Angenehm schwer liegt das Buch in der Hand, schlicht und elegant ist es gestaltet, Seite um Seite dickes Papier nach höchstem Standard für Ökoeffektivität – damit wird die äußere Form von „Der vielleicht größte Schatz“ seinem gewichtigen Inhalt nur gerecht. Höchst trefflich platziert Markus Mirwald die Kernaussage seiner Aphorismen quasi ins Zentrum seines Buchs.

„Kaum etwas ist uns so nah und gleichzeitig so schwer begreiflich wie die Perspektive, mit der wir in die Welt blicken.“

Jawohl, Herr Mirwald! Hält sich doch das, was durch unsere Augen schaut und durch unsere Ohren hört, nur allzu gern am Sicherheitsgurt vorgefasster Meinungen fest. Dabei kann ein Sichtwechsel so erfrischend sein. Wie Lichtstrahlen dringen Mirwalds Aphorismen in die Gewohnheitsmuster unseres Denkens, Meinens, Fühlens ein und zeigen dort, wo nebulöse Dunkelheit herrscht, erhellend neue Möglichkeiten auf.

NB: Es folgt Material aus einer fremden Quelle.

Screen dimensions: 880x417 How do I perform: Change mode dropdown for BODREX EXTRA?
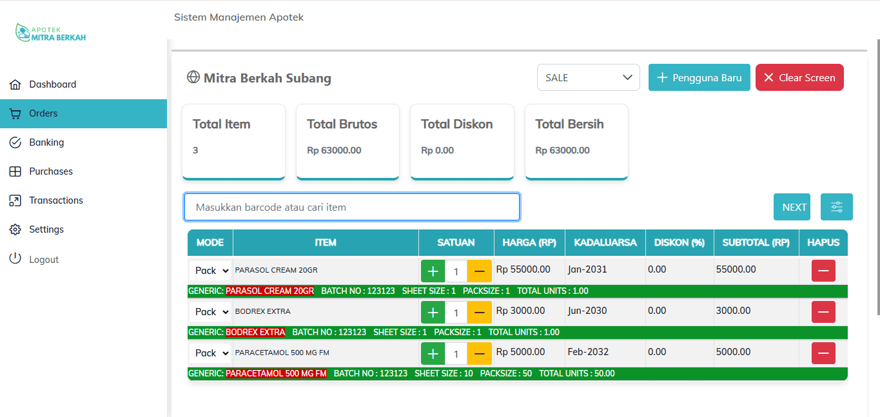(210, 312)
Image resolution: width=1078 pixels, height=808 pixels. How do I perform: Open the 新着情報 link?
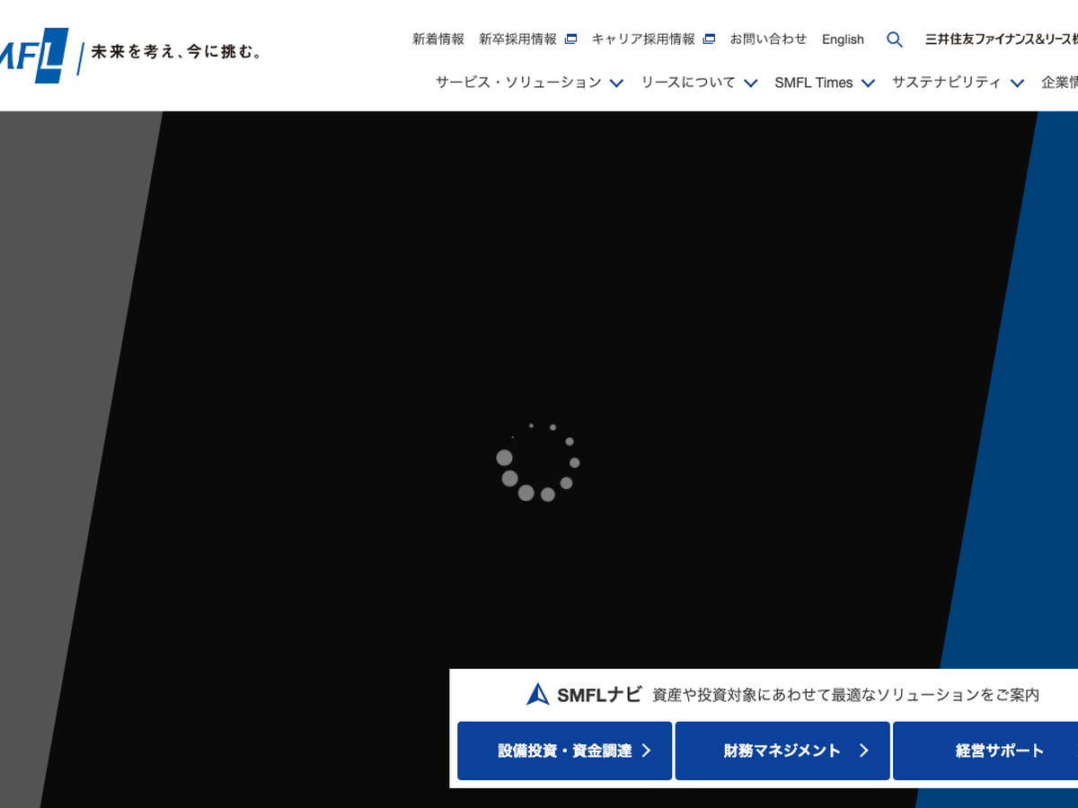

Gleichzeitig kennt der Autor keinen Zynismus. Er kommt weder als Besserwisser noch mit erhobenem Zeigefinger daher, sondern entpuppt sich als wahrer Menschenfreund. So oft ich mich in seinen Bildern und Formulierungen auch selbst ertappen durfte, es fühlte sich jedes Mal an, wie ein freundlicher Stupser – wie eben jene Einladung, die vermeintlichen Grenzen des Möglichen zu sprengen.

Was für ein schönes Geschenk – wenn man bedenkt, dass ein einziger Gedanke die Welt verändern kann.